When used without national qualification, the term generally refers to the Household Cavalry of the British Army, which is made up of two regiments: The Life Guards and The Blues and Royals (Royal Horse Guards and 1st The Royal Dragoons). They are amongst the oldest and most senior regiments in the British Army with traditions dating from 1660. The regiments are Guards regiments and form Britain's Household Division with the five Foot Guards regiments.

RegimentTunic ColourPlume ColourCollar Colour
The Life GuardsRedWhiteBlack
The Blues and RoyalsBlueRedRed

The Household Cavalry as a whole is split into two different units which fulfil two very distinct roles. These are both joint units, made up of personnel from both regiments. Like other Cavalry regiments, the Household Cavalry is divided into squadrons (companies) and troops (platoons).

The first unit, generally known as the Household Cavalry Regiment, has an active operational role in armoured fighting vehicles which has seen them at the forefront of the nation's conflicts. The regiment is not part of the Royal Armoured Corps, but serves alongside the line cavalry regiments as one of the five formation reconnaissance regiments. The regiment is made up of two squadrons each from the Life Guards and the Blues and Royals. One squadron is assigned to the airborne role with 16 Air Assault Brigade.

The second unit is the Household Cavalry Mounted Regiment, which is horsed and carries out mounted (and some dismounted) ceremonial duties on State and Royal occasions. These include the provision of a Sovereign's Escort, most commonly seen at the present Queen's Birthday Parade (Trooping the Colour) in June each year. Other occasions include those during State Visits by visiting Heads of State, or whenever required by the British monarch. The regiment also mounts the guard at Horse Guards. It consists of one squadron from each regiment.

Rank structure

The rank names and insignia of non-commissioned officers in the Household Cavalry are unique in the British Army:

Staff Corporal/Squadron Quartermaster Corporal = Staff Sergeant/Squadron Quartermaster Sergeant: Four chevrons, point up, with crown above, worn on lower sleeve
Corporal of Horse = Sergeant: Three chevrons, point down, with metal crown above, worn on upper sleeve
Lance Corporal of Horse = Corporal: Three chevrons, point down, with cloth crown above, worn on upper sleeve
Lance Corporal: Two chevrons, point down, with crown above, worn on upper sleeve

Technically, Lance Corporal of Horse is an appointment rather than a rank: a new Household Cavalry corporal is automatically and immediately appointed lance corporal of horse, and is referred to as such thereafter.

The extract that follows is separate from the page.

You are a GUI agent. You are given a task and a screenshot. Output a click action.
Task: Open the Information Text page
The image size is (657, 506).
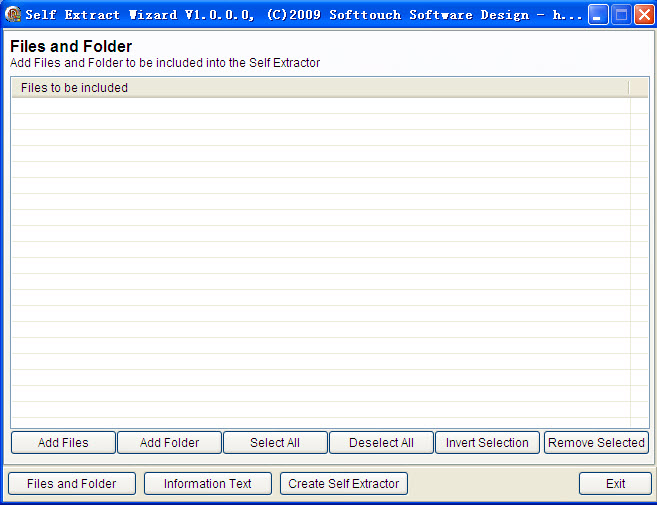pos(208,484)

The Warrant Officer ranks are the same as the rest of the army, but appointments include Regimental Quartermaster Corporal and Squadron Corporal Major (WO2) and Farrier Corporal Major and Regimental Corporal Major (WO1), again excluding the word sergeant.

Formerly, sergeant was exclusively an infantry rank: no cavalry regiment had sergeants. Only the Household Cavalry now maintains this tradition, possibly because sergeant derives from the Latin serviens (meaning servant) and members of the Household Cavalry, once drawn exclusively from the gentry and aristocracy, could not be expected to have such a title.

Uniquely, non-commissioned officers and warrant officers of the Household Cavalry do not wear rank insignia on their full dress uniforms (although officers do). Rank is indicated by a system of aiguillettes.

Private soldiers in the Household Cavalry, as in other cavalry regiments, are called Troopers.